Tak sobie jeszcze myślę i wydaje mi się, że czas spędzony z dzieckiem nie zamyka się w tym, czy jesteśmy z nim 24h/dobę, tylko jak z nim jesteśmy. Bo moje dziecko nie chodzi spać o 22 nie dlatego, że nam się nie chce go wcześniej położyć albo nie potrzebujemy czasu dla siebie - jak kąpiemy go o 21-ej, to jestem z nim 5 godzin, tata 1,5 - 2. A mogłabym kłaść go o 19-ej - cały wieczór dla mnie, a rano niech się niania buja. Tak to Radek wstaje ok. 9-ej (ja już od dwóch godzin pracuję, od 3,5 jestem na nogach), je śniadanie, idzie z nianią na spacer i po drzemce albo zdąży coś zjeść, albo ja już jestem. Wieczorem też moglibyśmy kąpać co drugi dzień i odkładać do łóżeczka, ciesząc się z dodatkowej godziny. Ale kąpiel z tatą i usypianie przez któregoś z nas (w tygodniu głównie tata, w weekendy różnie) to święty czas dla rodzica i Radka - zabawa w wannie, przytulanie i śpiewanie przed snem, opowiadanie dnia... Ponieważ pracujemy,musimy kraść te chwile i wyciskać z nich maksimum. Jak siedziałam z nim w domu, czasem miałam już dość jego marudzenia, nie miałąm ochoty na wspólną zbawę, bo i tak wydawało mi się, że spędza ze mną dość czasu...
 
Ostatnia edycja:
reklama
No i wyszlo z tego to czego sie obawialam...Licytacja.

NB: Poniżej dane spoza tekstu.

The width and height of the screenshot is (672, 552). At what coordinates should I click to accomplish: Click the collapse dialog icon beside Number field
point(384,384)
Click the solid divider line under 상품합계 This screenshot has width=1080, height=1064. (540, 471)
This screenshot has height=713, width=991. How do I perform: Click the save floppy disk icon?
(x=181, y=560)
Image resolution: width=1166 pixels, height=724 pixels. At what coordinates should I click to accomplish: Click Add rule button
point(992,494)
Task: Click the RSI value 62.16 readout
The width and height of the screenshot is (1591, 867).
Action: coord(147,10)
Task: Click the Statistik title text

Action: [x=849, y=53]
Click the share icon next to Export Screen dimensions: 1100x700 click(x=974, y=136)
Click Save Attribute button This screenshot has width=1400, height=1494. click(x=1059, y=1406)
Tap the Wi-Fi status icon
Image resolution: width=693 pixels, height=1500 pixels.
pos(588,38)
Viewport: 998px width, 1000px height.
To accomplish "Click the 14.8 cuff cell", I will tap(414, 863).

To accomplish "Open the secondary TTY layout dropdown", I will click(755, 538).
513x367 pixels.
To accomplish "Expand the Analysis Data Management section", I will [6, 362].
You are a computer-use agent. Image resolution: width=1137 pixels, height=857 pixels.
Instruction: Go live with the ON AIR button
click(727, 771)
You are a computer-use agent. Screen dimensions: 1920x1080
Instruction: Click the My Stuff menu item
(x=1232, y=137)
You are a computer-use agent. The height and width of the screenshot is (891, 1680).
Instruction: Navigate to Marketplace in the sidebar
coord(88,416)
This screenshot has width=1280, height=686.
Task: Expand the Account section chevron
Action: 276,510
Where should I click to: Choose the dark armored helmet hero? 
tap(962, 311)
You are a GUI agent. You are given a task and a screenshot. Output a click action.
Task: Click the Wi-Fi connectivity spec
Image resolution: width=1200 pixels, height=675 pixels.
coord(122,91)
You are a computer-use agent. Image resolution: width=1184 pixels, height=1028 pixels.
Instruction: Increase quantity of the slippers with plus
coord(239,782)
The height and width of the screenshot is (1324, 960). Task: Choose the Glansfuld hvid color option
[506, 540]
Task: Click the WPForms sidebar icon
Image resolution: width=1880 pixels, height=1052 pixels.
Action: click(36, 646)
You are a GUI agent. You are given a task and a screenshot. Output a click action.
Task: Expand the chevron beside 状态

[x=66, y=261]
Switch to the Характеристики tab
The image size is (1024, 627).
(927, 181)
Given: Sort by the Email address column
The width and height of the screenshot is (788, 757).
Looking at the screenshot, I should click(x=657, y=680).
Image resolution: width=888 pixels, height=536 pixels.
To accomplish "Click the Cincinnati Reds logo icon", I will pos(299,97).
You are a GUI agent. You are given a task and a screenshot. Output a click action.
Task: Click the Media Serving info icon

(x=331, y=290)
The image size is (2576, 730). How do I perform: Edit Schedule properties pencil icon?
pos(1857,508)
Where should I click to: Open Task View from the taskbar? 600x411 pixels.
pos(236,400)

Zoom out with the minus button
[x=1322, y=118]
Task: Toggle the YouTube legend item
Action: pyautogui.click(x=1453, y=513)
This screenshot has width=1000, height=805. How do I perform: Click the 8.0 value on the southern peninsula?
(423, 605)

kropa-fakt,najwazniejsze jest jak spedzamy z dzieckiem czas bo rzeczywiscie sa mamy ktore siedzac z maluchem caly dzien nie potrafia sie tak naprawde nim zajac.To fakt.Z tym ze oczywiscie nie zawsze tak jest.Bo sa tez wspaniale pelnoetatowe mamy i zaraz wyjdzie ze najkorzystniej jest widziec swoje dziecko wlasnie te pare godzin w ciagu dnia...
Piszesz ze moglabys klasc swoje dziecko wczesniej ale tak bardzo chcesz z nim czekac i spedzic cenny czas do tej 22 a mnie sie cos przypomina ze pisalas ze on po prostu wczesniej spac nie chce.To samo z usypianiem.Pamietam ze Radek w ciagu dnia niby spal w lozeczku ale wieczorami samodzielnie w nim zasypiac nie chcial...I to dlatego usypiacie a ze przy okazji bardzo to lubicie to juz inna sprawa.